Please copy the lines below, exactly as they are, from the one with "Given: Tap the" through the one with "Viewport: 1080px width, 1124px height.", and leave out the pictures.

● Records supplied
● ● ● ● ● ● ●

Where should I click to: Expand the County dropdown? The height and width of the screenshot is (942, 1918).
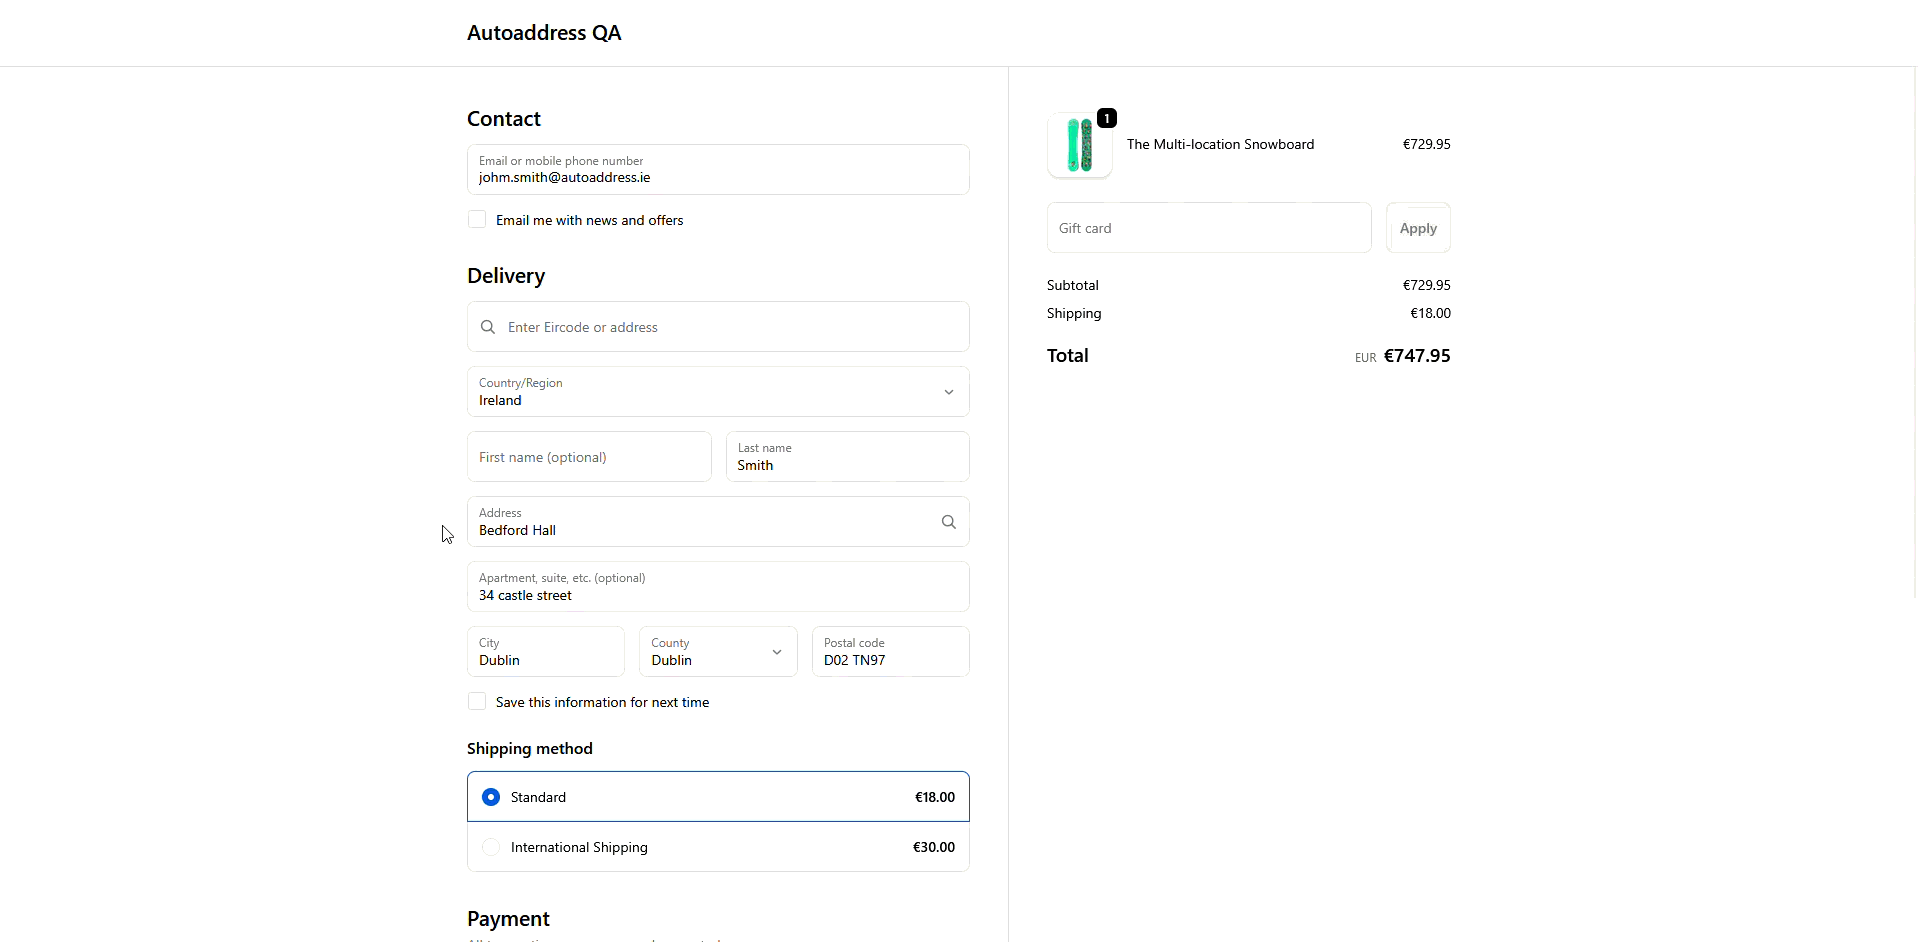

● ● ● ● ● ● ●

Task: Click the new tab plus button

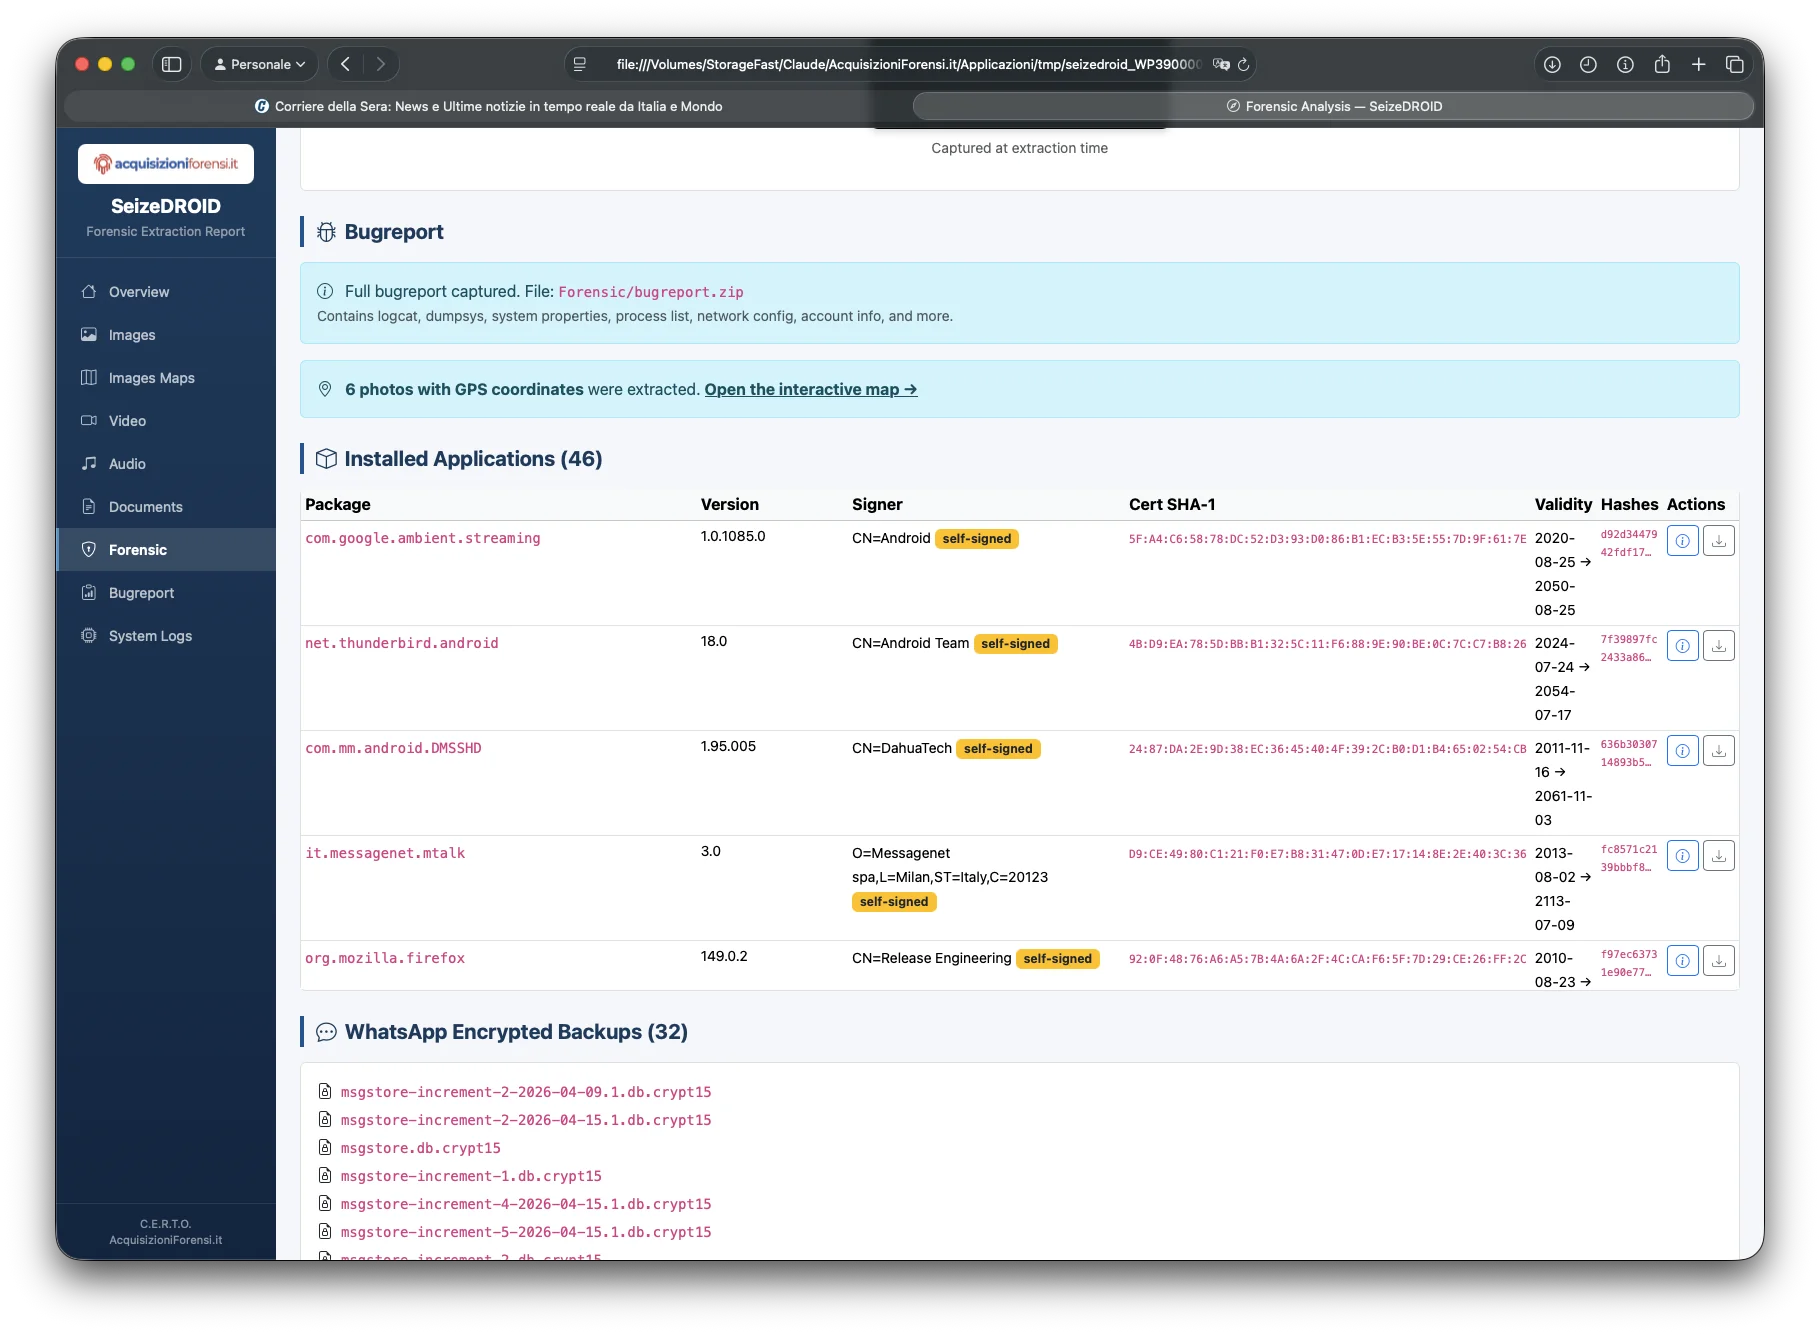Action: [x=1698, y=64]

● ● ● ● ● ● ●

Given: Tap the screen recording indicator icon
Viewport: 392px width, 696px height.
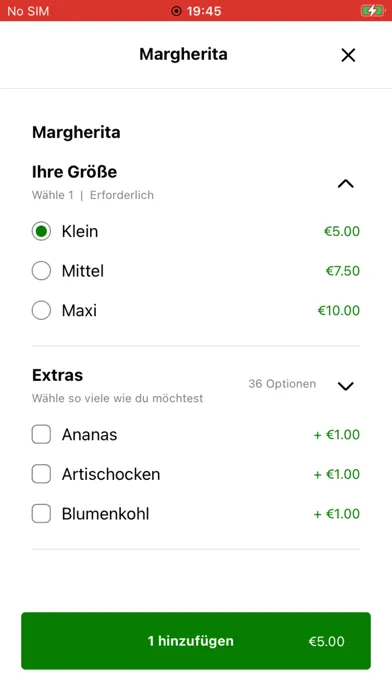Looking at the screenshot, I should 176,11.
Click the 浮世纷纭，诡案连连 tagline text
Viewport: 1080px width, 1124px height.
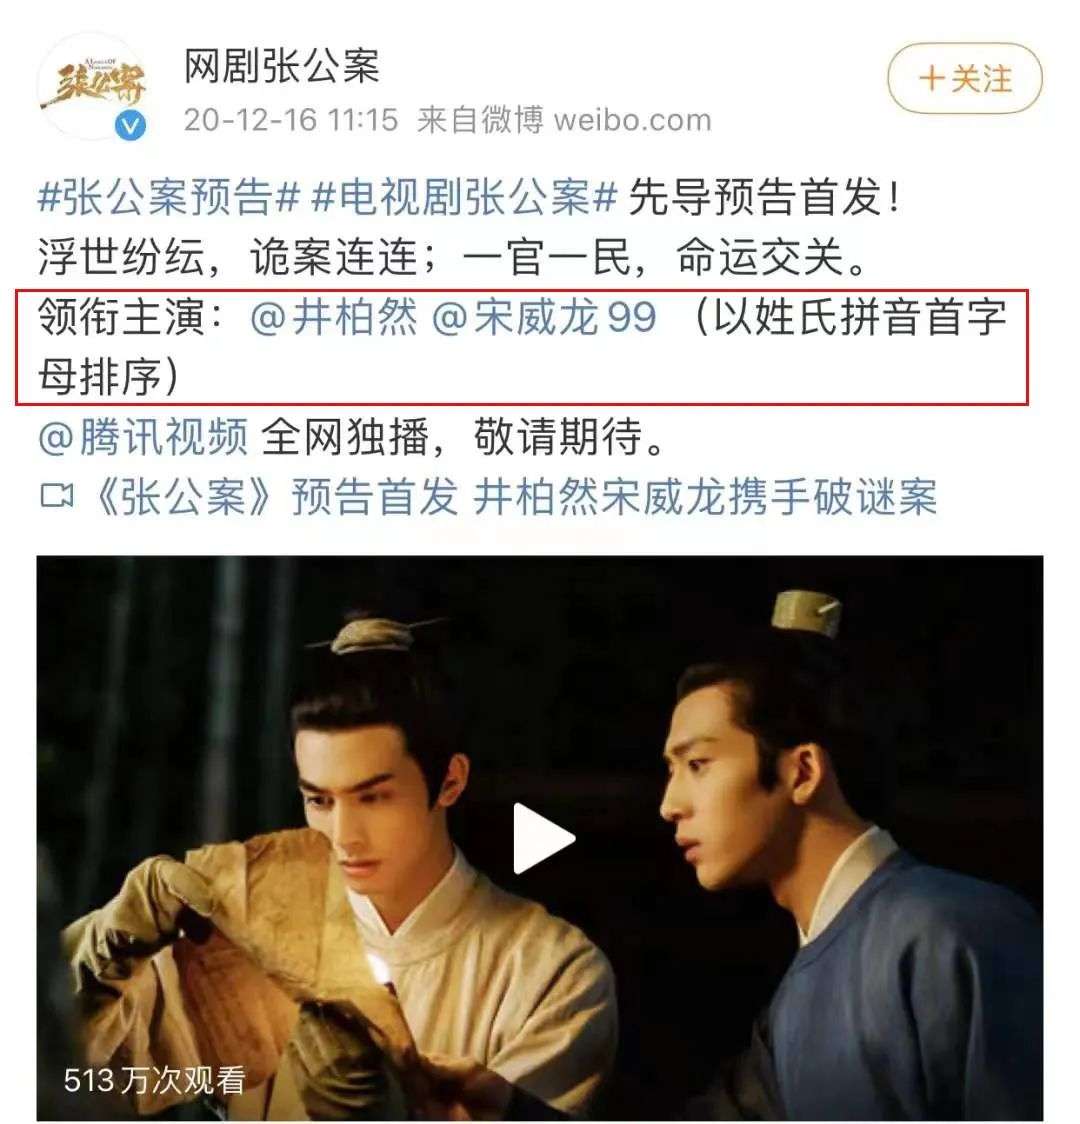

● ● ● ● ● ● ●

● Written reply
Given: Tap the screen recording indicator icon
Viewport: 392px width, 696px height.
Looking at the screenshot, I should 176,11.
Click the 浮世纷纭，诡案连连 tagline text
Viewport: 1080px width, 1124px height.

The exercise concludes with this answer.